Submission Type: BLA    Submission ID: 125384/0    Office: OBRR
Product:
Albumin (Human)
Applicant:
Kedrion, S.p.A.
Telecon Date/Time: 16-Feb-2011 09:00 AM        Initiated by FDA? Yes
Telephone Number: -------(b)(4)--------
Communication Categorie(s):
1. Advice

Author: CRYSTAL ALLARD
Telecon Summary:
Discussion regarding Kedrion's request for a full PREA waiver
FDA Participants:
Crystal Allard, RAC
Laurence Landow, M.D.

Non-FDA Participants:
Bruno Fiorentino, MD, Kedrion S.p.A.
-------(b)(6)------, Kedrion S.p.A.
--------------(b)(4)----------------
---------------------(b)(4)-------------------
--------------(b)(4)----------------

Telecon Body:

Kedrion requested a full PREA (Pediatric Research Equity Act) waiver in their BLA submission, but FDA has determined that Kedrion must complete a pediatric safety study  in pediatric patients aged 0 – 12 years. The study should be a randomized controlled trial with 100 subjects (50 in the study group and 50 in the control group) in total and should be completed no later than 36 months after approval of 125384/0.

The population should include similar numbers of subjects among the different age groups 0-2, 2-6, and 6-12.

Study milestones will be specified in the approval letter. Kedrion and FDA must agree on the protocol and timelines prior to approval.

FDA would like to review Kedrion’s draft protocol as soon as possible.  

Regarding postmarketing data for UMAN Albumin, Kedrion noted there are only minor CMC differences between the albumin product which Kedrion has marketed in Europe (UMAN Albumin) and the product they intend to market in the U.S. (Kedbumin). The differences are in the final product and are due to US manufacturing requirements.
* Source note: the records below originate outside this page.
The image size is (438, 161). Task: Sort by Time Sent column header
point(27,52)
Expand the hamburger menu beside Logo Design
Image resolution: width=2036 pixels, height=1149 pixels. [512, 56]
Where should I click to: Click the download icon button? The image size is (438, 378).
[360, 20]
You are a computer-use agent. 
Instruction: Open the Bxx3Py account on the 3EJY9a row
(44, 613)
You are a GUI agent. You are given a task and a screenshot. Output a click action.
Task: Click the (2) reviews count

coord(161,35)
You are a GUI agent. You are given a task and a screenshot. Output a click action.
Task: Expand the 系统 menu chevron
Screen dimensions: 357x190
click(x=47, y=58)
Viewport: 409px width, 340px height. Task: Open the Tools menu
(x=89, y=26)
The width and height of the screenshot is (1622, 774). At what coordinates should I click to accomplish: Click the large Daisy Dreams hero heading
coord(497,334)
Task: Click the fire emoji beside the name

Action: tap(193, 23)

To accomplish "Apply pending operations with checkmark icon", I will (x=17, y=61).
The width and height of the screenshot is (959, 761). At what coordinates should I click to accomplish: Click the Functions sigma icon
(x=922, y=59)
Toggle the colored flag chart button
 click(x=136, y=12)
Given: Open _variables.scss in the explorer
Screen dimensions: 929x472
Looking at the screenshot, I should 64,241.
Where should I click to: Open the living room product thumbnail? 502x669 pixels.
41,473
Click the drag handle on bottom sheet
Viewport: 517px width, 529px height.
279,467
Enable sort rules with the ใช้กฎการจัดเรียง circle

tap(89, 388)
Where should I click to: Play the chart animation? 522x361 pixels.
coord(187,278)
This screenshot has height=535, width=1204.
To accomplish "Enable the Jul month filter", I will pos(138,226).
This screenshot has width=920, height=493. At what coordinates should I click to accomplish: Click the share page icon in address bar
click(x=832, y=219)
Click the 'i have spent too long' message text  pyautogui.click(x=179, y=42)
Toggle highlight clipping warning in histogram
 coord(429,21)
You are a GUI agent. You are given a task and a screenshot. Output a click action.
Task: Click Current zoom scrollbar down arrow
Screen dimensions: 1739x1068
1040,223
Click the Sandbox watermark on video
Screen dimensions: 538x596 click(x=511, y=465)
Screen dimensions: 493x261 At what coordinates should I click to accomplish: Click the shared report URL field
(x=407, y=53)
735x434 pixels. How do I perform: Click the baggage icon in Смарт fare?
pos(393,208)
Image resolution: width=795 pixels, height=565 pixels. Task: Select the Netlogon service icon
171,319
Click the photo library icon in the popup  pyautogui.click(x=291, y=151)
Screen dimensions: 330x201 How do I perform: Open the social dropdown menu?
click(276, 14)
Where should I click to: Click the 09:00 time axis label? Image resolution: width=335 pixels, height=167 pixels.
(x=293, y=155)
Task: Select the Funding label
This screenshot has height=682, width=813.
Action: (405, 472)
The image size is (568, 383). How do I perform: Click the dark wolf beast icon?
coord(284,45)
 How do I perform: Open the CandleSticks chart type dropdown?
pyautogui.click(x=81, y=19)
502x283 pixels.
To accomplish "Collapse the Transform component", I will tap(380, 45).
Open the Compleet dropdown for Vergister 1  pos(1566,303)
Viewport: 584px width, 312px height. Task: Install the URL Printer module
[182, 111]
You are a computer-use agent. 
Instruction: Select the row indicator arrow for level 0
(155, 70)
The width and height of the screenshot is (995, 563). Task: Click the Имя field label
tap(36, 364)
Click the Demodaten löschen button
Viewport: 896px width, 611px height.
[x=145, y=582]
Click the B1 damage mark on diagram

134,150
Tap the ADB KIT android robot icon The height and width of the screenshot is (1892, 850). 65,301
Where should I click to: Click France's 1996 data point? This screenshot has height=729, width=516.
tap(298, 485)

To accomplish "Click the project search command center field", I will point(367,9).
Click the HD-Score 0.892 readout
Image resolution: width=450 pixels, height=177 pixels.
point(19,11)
Kedrion will send an amendment to the BLA 125384/0 with more information explaining the differences.  

Though UMAN albumin has been licensed in Europe for 40 years, only postmarketing data from 2002 – 2010 were submitted to BL125384. This is because prior to 2002, the data were not collected or analyzed using meaningful standards and are not comparable to the standards applied to data collected now.

Kedrion will send the following information in a forthcoming amendment to 125384/0:

  1. What method was used to collect the postmarketing data?
  2. What pharmacovigilance tools were used to analyze the data?
  3. What countries did the data come from?